Cluster analysis with fit-clusters

Manual on how to use the fit-clusters script for clustering

NOTE: fit-clusters requires installation with gin extras, e.g. pip install divik[gin]

fit-clusters is just one CLI executable that allows you to run DiviK algorithm, any other clustering algorithms supported by scikit-learn or even a pipeline with pre-processing.

Usage

CLI interface

There are two types of parameters:

  1. --param - this way you can set the value of a parameter during

    fit-clusters executable launch, i.e. you can overwrite parameter provided

    in a config file or a default.

  2. --config - this way you can provide a list of config files. Their

    content will be treated as a one big (ordered) list of settings. In case of

    conflict, the later file overwrites a setting provided by earlier one.

These go directly to the CLI.

usage: fit-clusters [-h] [--param [PARAM [PARAM ...]]]
                [--config [CONFIG [CONFIG ...]]]

optional arguments:
-h, --help            show this help message and exit
--param [PARAM [PARAM ...]]
                        List of Gin parameter bindings
--config [CONFIG [CONFIG ...]]
                        List of paths to the config files

Sample fit-clusters call:

fit-clusters \
  --param \
    load_data.path='/data/my_data.csv' \
    DiviK.distance='euclidean' \
    DiviK.use_logfilters=False \
    DiviK.n_jobs=-1 \
  --config \
    my-defaults.gin \
    my-overrides.gin

The elaboration of all the parameters is included in Experiment configuration and Model setup.

Experiment configuration

Following parameters are available when launching experiments:

  1. load_data.path - path to the file with data for clustering. Observations

    in rows, features in columns.

  2. load_xy.path - path to the file with X and Y coordinates for the

    observations. The number of coordinate pairs must be the same as the number

    of observations. Only integer coordinates are supported now.

  3. experiment.model - the clustering model to fit to the data. See more in

    Model setup.

  4. experiment.steps_that_require_xy - when using scikit-learn Pipeline,

    it may be required to provide spatial coordinates to fit specific algorithms.
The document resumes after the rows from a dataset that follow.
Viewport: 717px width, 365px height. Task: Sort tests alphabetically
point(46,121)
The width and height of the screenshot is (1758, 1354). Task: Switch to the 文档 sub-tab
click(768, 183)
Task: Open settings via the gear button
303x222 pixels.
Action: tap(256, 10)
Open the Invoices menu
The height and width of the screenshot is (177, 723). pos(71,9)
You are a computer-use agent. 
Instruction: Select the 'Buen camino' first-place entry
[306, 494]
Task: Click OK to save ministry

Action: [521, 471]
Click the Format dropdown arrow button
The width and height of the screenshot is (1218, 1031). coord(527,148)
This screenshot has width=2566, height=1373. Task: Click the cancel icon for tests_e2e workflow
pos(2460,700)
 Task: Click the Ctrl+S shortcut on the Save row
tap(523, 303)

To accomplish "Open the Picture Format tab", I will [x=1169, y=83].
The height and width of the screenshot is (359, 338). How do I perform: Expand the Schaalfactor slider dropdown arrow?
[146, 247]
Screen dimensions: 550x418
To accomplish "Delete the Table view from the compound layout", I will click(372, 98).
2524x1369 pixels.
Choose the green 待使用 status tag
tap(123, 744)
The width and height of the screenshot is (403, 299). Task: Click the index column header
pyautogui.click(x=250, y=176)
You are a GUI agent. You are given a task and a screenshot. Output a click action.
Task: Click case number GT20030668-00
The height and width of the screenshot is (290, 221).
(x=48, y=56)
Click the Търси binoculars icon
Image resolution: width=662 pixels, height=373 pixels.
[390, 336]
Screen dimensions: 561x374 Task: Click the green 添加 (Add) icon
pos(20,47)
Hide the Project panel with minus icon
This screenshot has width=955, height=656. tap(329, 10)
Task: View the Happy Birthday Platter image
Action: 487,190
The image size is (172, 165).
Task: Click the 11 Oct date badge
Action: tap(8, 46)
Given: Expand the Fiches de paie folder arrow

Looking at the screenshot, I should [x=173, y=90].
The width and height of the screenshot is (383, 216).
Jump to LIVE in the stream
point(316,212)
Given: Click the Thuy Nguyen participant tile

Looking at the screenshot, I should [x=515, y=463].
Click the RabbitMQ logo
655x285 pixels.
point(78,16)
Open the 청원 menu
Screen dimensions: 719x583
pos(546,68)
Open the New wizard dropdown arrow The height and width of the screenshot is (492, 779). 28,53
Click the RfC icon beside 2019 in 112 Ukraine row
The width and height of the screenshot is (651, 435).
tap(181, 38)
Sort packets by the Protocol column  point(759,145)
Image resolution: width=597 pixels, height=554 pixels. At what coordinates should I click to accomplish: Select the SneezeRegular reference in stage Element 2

    This parameter accepts the list of the steps that should be provided with

    spatial coordinates during pipeline execution (e.g. EximsSelector).

  5. experiment.destination - the destination directory for the experiment

    outputs. Default result.

  6. experiment.omit_datetime - if True, the destination directory will be

    directly populated with the results of the experiment. Otherwise, a

    subdirectory with date and time will be created to keep separation between

    runs. Default False.

  7. experiment.verbose - if True, extends the messaging on the console.

    Default False.

  8. experiment.exist_ok - if True, the experiment will not fail if the

    destination directory exists. This is to avoid results overwrites. Default

    False.

Model setup

divik models

To use DiviK algorithm in the experiment, a config file must:

  1. Import the algorithms to the scope, e.g.:

import divik.cluster
  1. Point experiment which algorithm to use, e.g.:

experiment.model = @DiviK()
  1. Configure the algorithm, e.g.:

DiviK.distance = 'euclidean'
DiviK.verbose = True

Sample config with KMeans

Below you can check sample configuration file, that sets up simple KMeans:

import divik.cluster

KMeans.n_clusters = 3
KMeans.distance = "correlation"
KMeans.init = "kdtree_percentile"
KMeans.leaf_size = 0.01
KMeans.percentile = 99.0
KMeans.max_iter = 100
KMeans.normalize_rows = True

experiment.model = @KMeans()
experiment.omit_datetime = True
experiment.verbose = True
experiment.exist_ok = True

Sample config with DiviK

Below is the configuration file with full setup of DiviK. DiviK requires an automated clustering method for stop condition and a separate one for clustering. Here we use GAPSearch for stop condition and DunnSearch for selecting the number of clusters. These in turn require a KMeans method set for a specific distance method, etc.:

import divik.cluster

KMeans.n_clusters = 1
KMeans.distance = "correlation"
KMeans.init = "kdtree_percentile"
KMeans.leaf_size = 0.01
KMeans.percentile = 99.0
KMeans.max_iter = 100
KMeans.normalize_rows = True

GAPSearch.kmeans = @KMeans()
GAPSearch.max_clusters = 2
GAPSearch.n_jobs = 1
GAPSearch.seed = 42
GAPSearch.n_trials = 10
GAPSearch.sample_size = 1000
GAPSearch.drop_unfit = True
GAPSearch.verbose = True

DunnSearch.kmeans = @KMeans()
DunnSearch.max_clusters = 10
DunnSearch.method = "auto"
DunnSearch.inter = "closest"
DunnSearch.intra = "furthest"
DunnSearch.sample_size = 1000
DunnSearch.seed = 42
DunnSearch.n_jobs = 1
DunnSearch.drop_unfit = True
DunnSearch.verbose = True

DiviK.kmeans = @DunnSearch()
DiviK.fast_kmeans = @GAPSearch()
DiviK.distance = "correlation"
DiviK.minimal_size = 200
DiviK.rejection_size = 2
DiviK.minimal_features_percentage = 0.005
DiviK.features_percentage = 1.0
DiviK.normalize_rows = True
DiviK.use_logfilters = True
DiviK.filter_type = "gmm"
DiviK.n_jobs = 1
DiviK.verbose = True

experiment.model = @DiviK()
experiment.omit_datetime = True
experiment.verbose = True
experiment.exist_ok = True

scikit-learn models

For a model to be used with fit-clusters, it needs to be marked as gin.configurable. While it is true for DiviK and remaining algorithms within divik package, scikit-learn requires additional setup.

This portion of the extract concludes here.